Task statement - Once you reach the line with "Task: Click the Results bar-chart icon" in the material below, copy each line exactly up to and including the line with "Task: Open the main branch dropdown", and skip the pictures.

Data in this exercise -
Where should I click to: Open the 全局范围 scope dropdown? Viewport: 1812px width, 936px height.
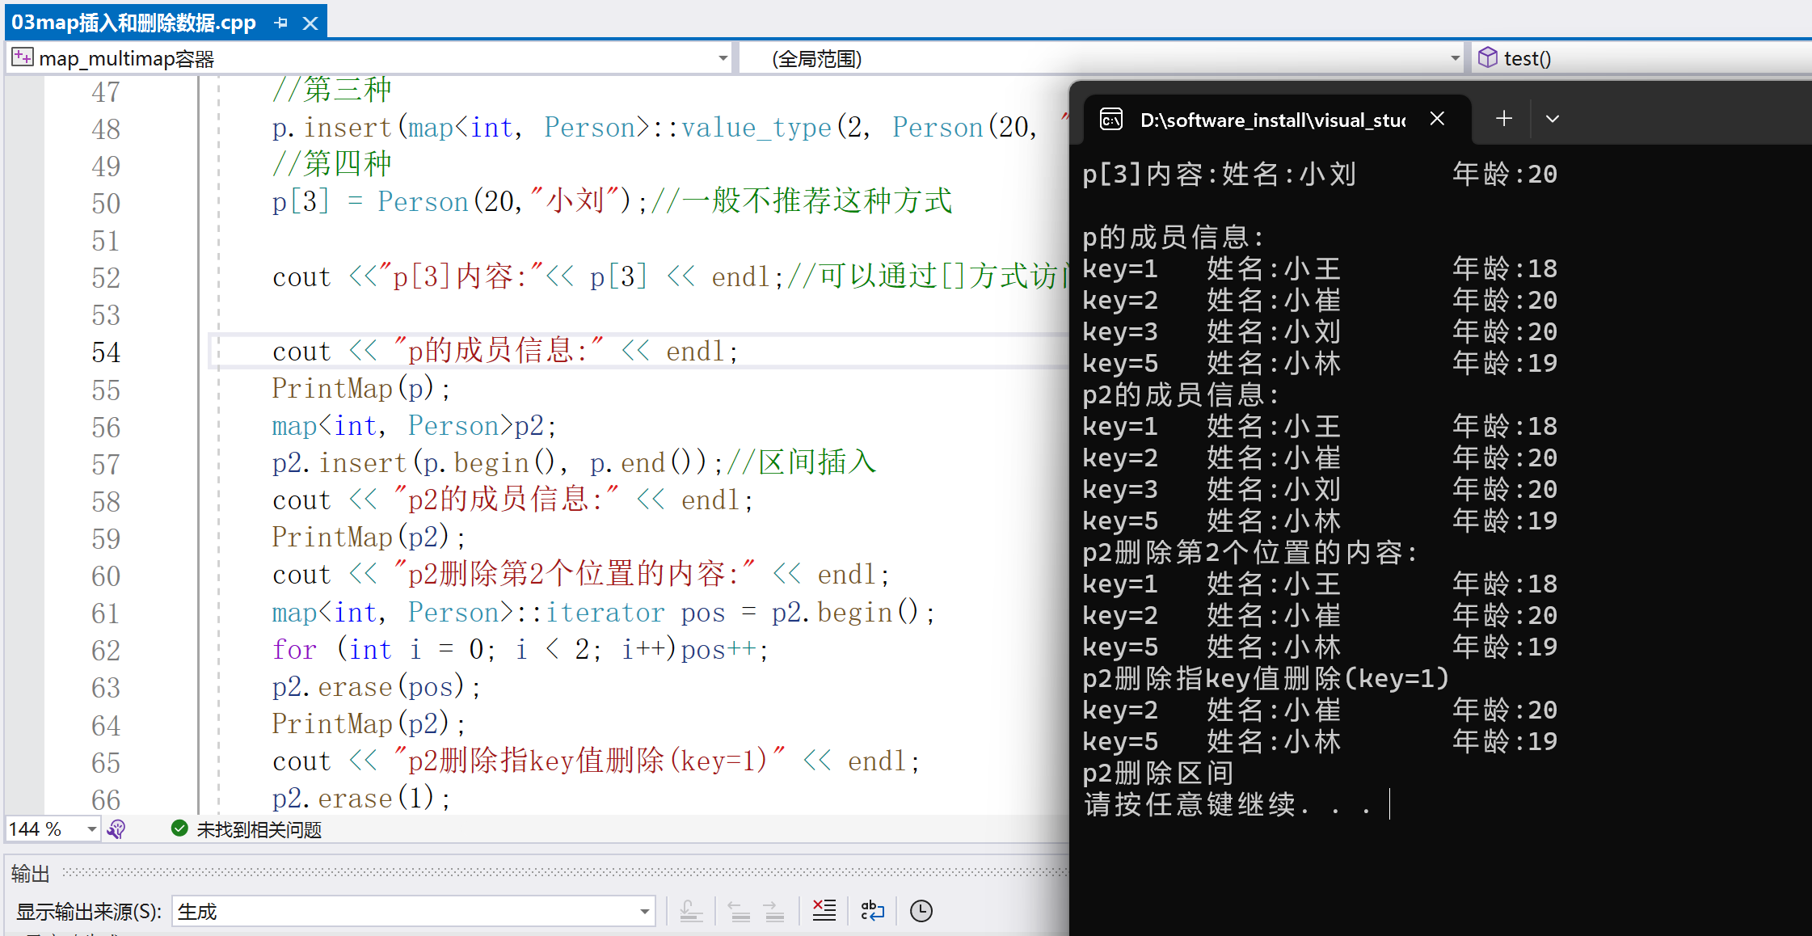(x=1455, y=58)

...

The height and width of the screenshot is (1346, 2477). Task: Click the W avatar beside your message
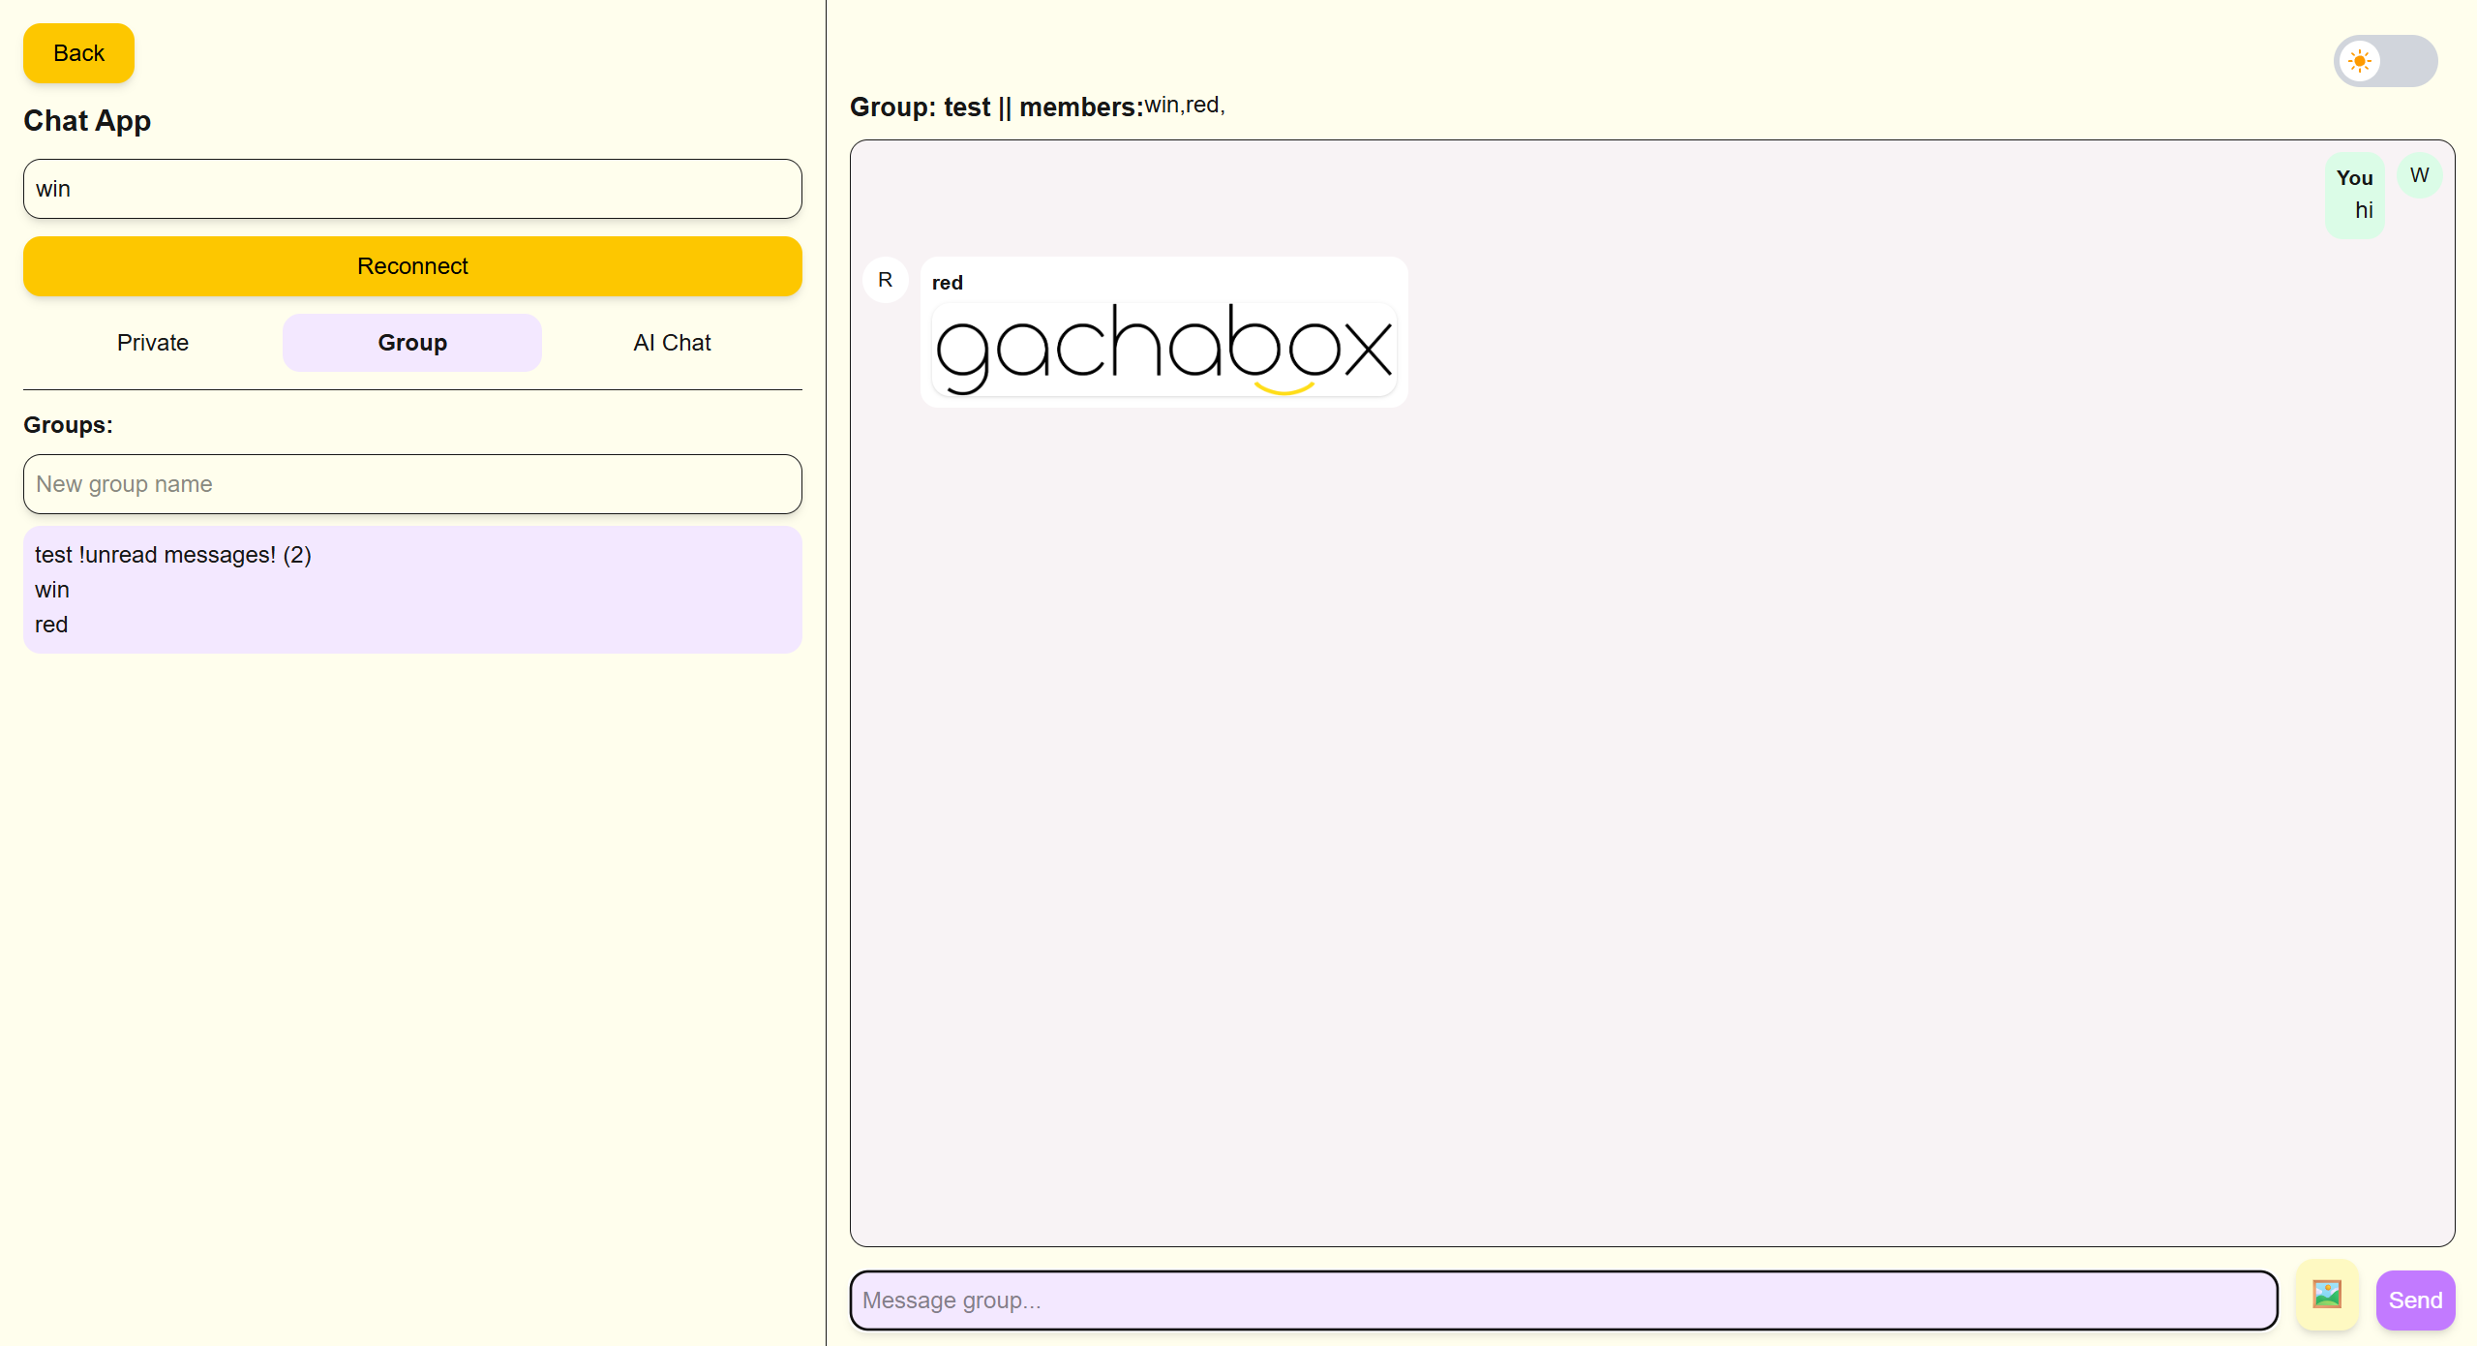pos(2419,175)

...

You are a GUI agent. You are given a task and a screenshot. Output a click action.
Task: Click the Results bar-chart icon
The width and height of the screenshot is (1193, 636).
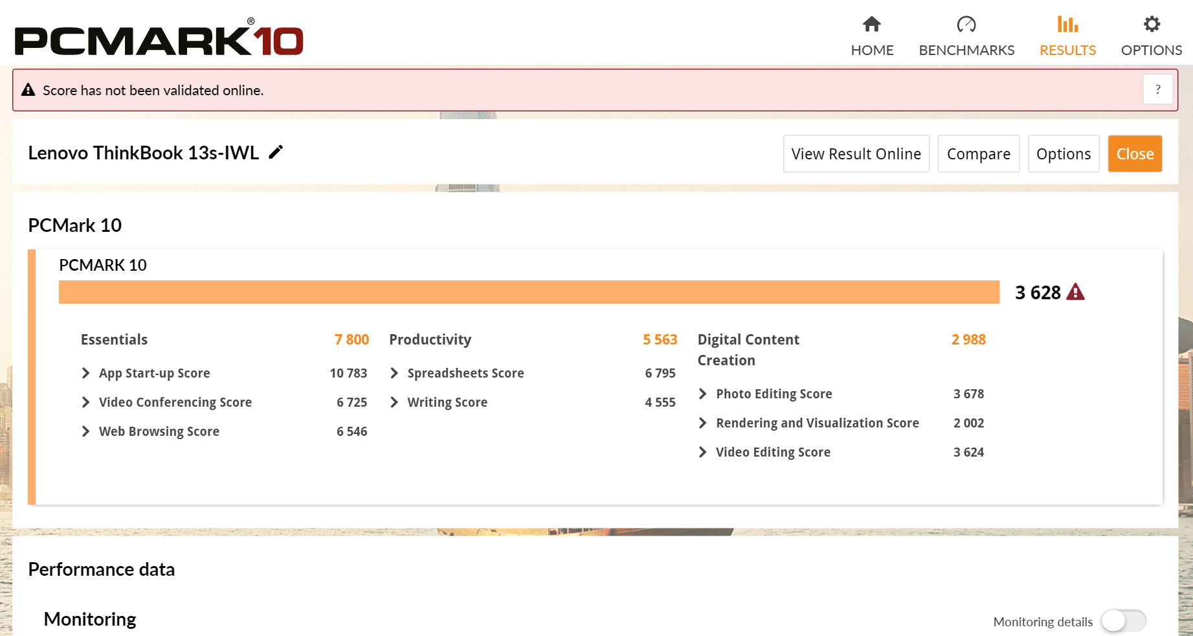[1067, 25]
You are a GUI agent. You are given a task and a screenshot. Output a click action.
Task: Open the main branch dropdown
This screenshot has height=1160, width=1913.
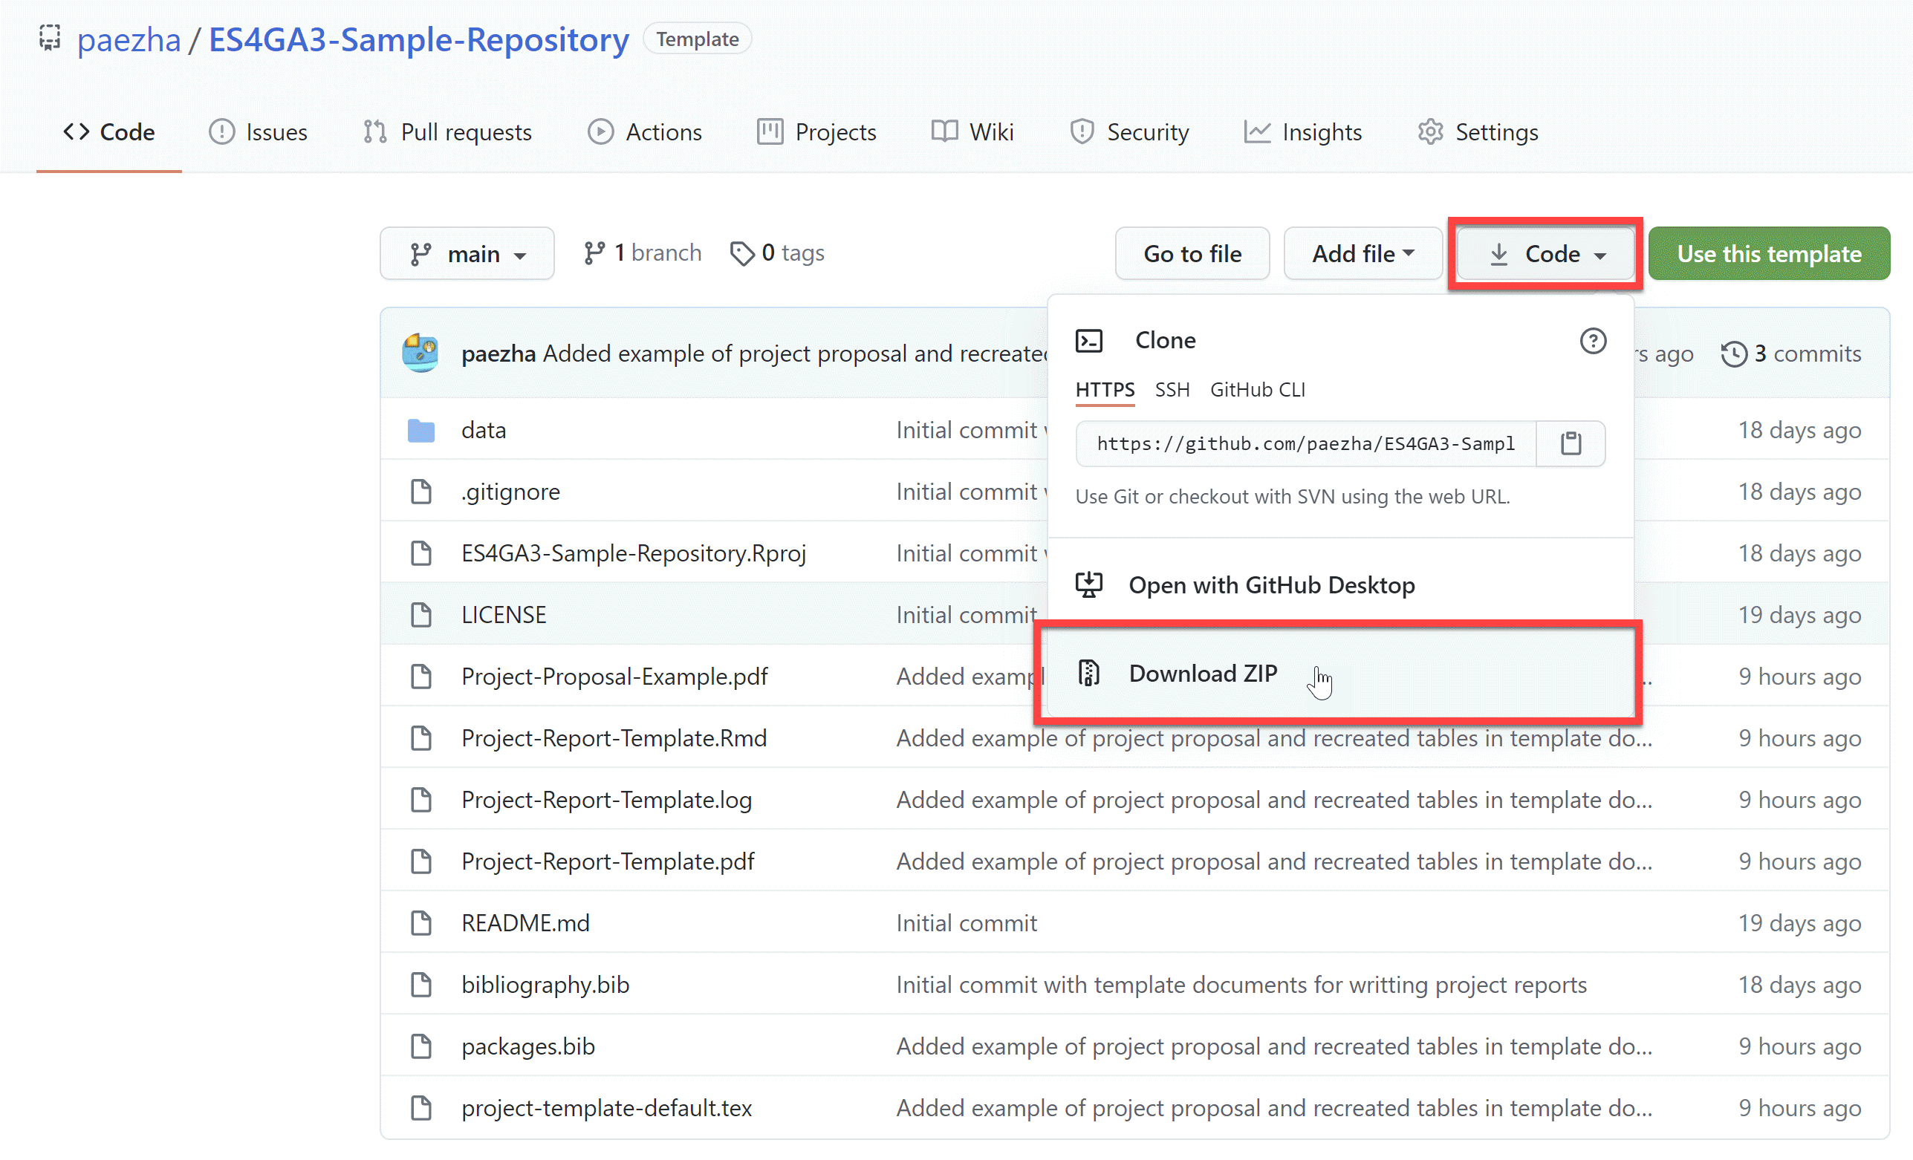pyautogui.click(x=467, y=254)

Output -
Task: Click the Results bar-chart icon
The width and height of the screenshot is (1193, 636).
[1067, 25]
You are a GUI agent. You are given a task and a screenshot. Output a click action.
Task: Open the main branch dropdown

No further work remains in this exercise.